**Short exercise:** Copy out the rows from the line containing "Task: Open the" through the line containing "This screenshot has", including both of those lines, and omit the pictures.

**Material for this exercise:**
----

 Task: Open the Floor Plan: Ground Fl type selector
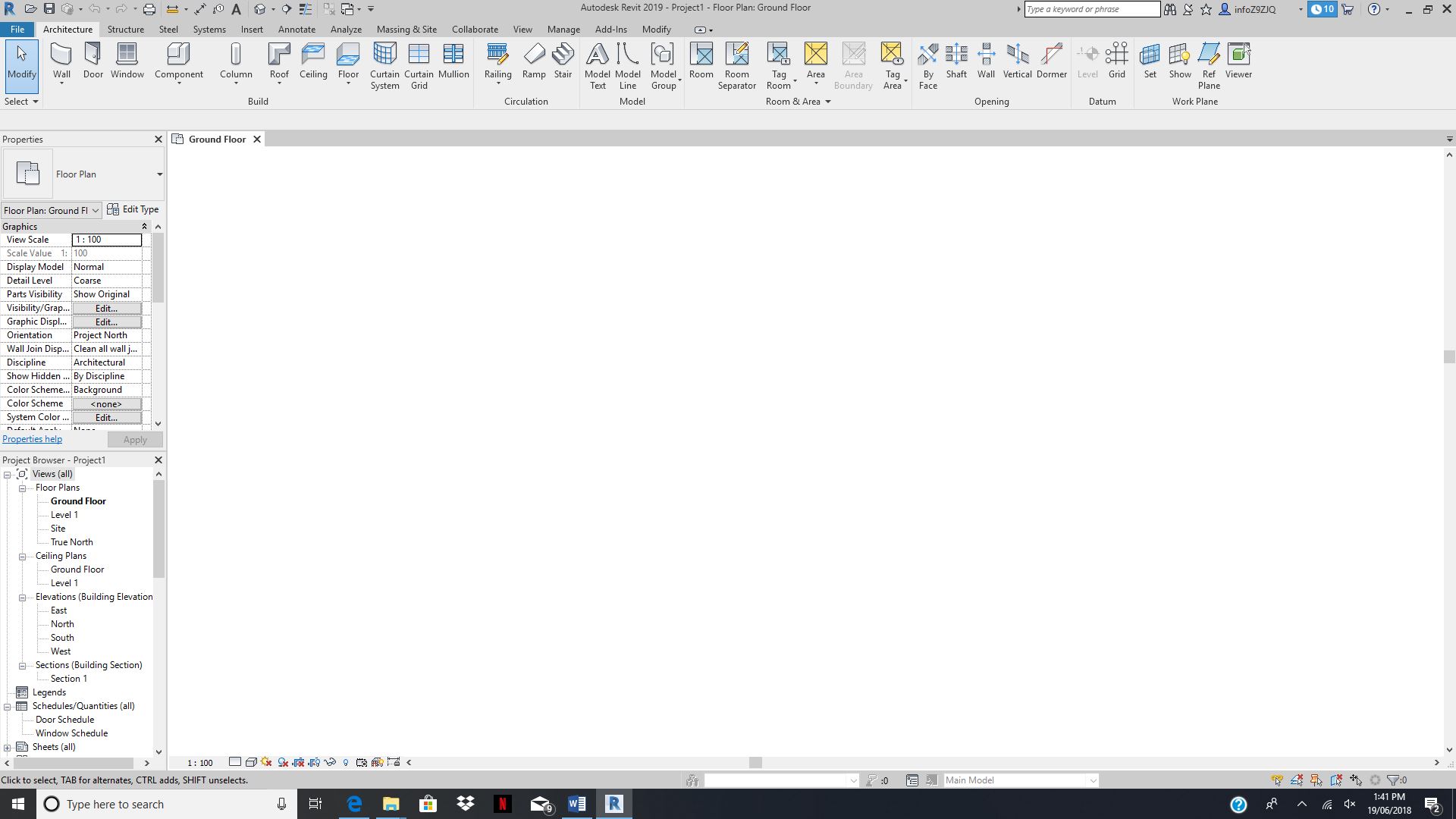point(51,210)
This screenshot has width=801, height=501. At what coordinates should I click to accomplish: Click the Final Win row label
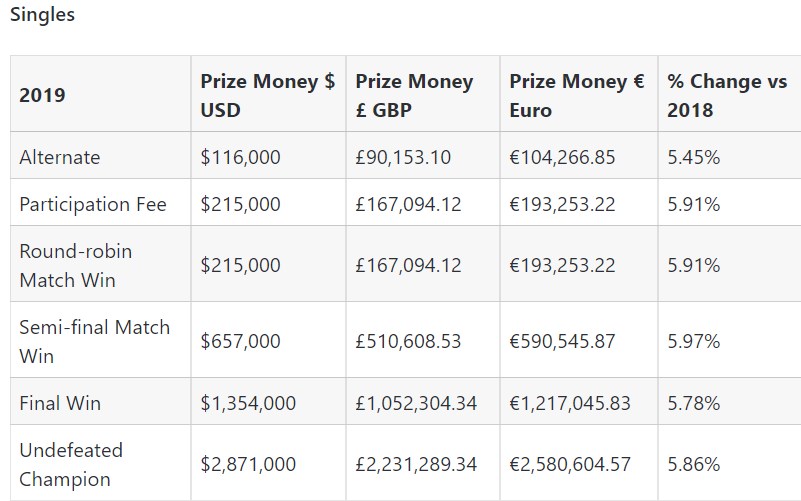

----

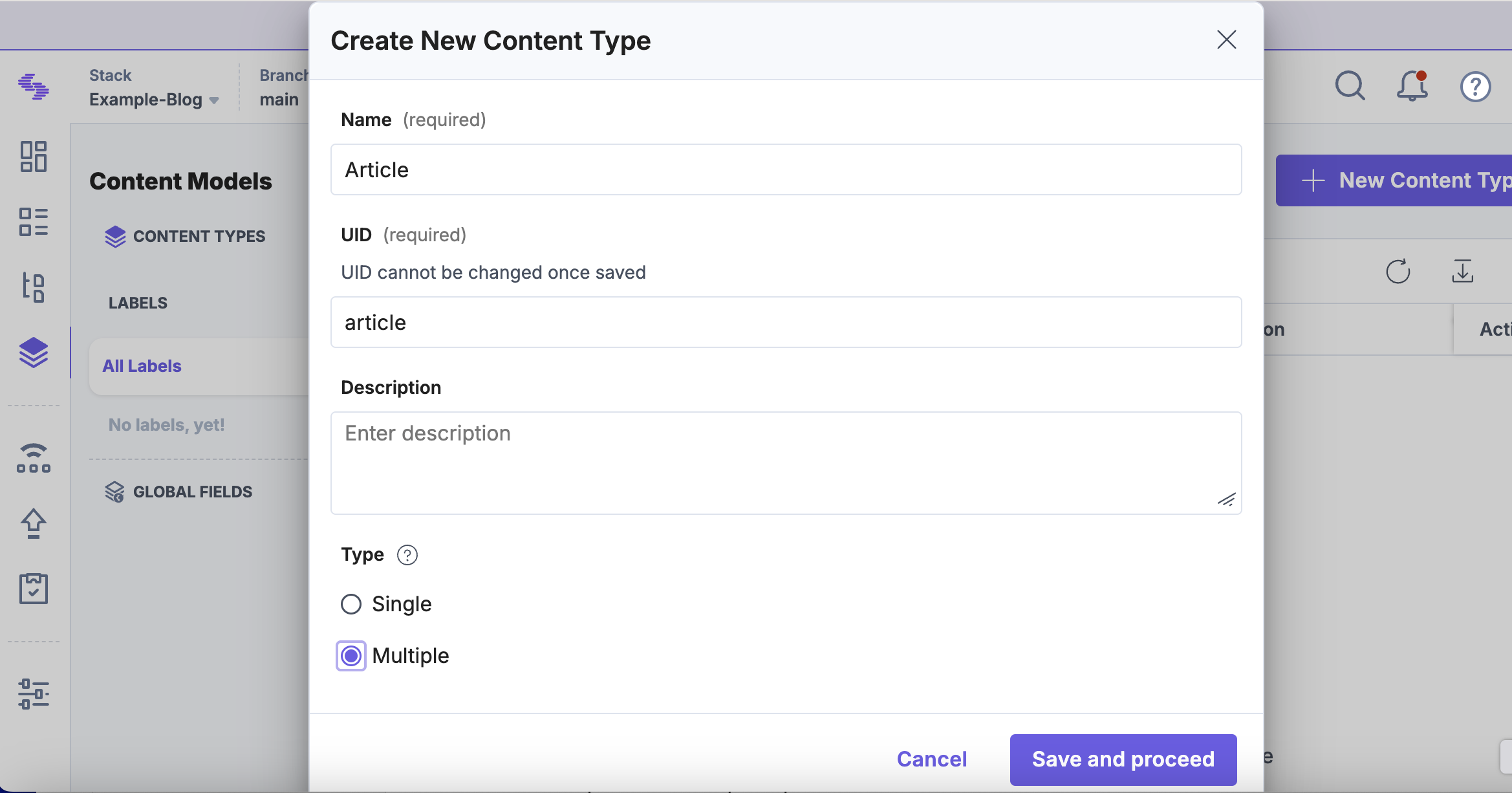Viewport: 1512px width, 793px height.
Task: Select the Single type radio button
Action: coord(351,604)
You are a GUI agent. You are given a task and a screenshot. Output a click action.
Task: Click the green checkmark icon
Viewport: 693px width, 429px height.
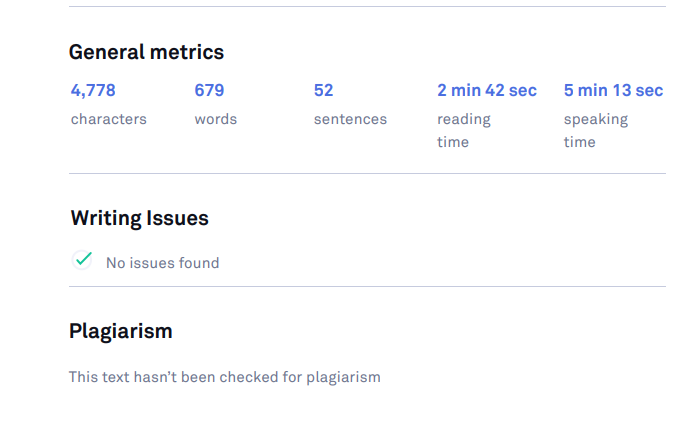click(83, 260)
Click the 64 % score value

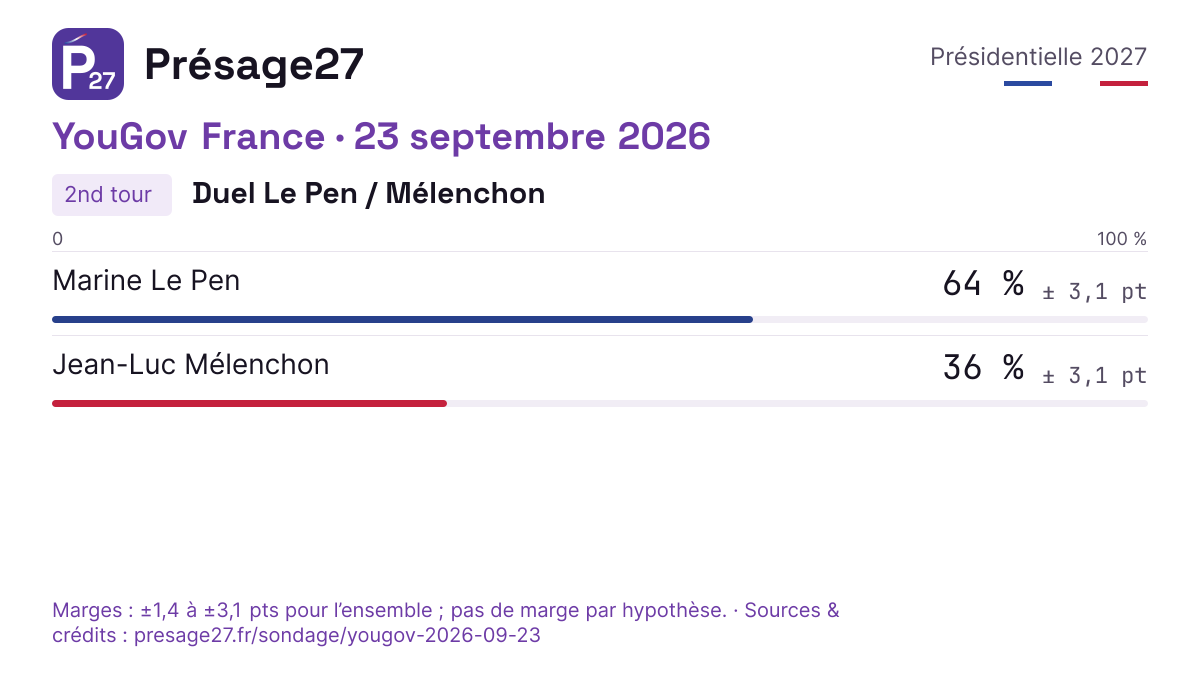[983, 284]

----

**Task answer:**
 Task: Open the Floor Plan: Ground Fl type selector
point(51,210)
This screenshot has width=801, height=501. At what coordinates should I click to accomplish: Click the Final Win row label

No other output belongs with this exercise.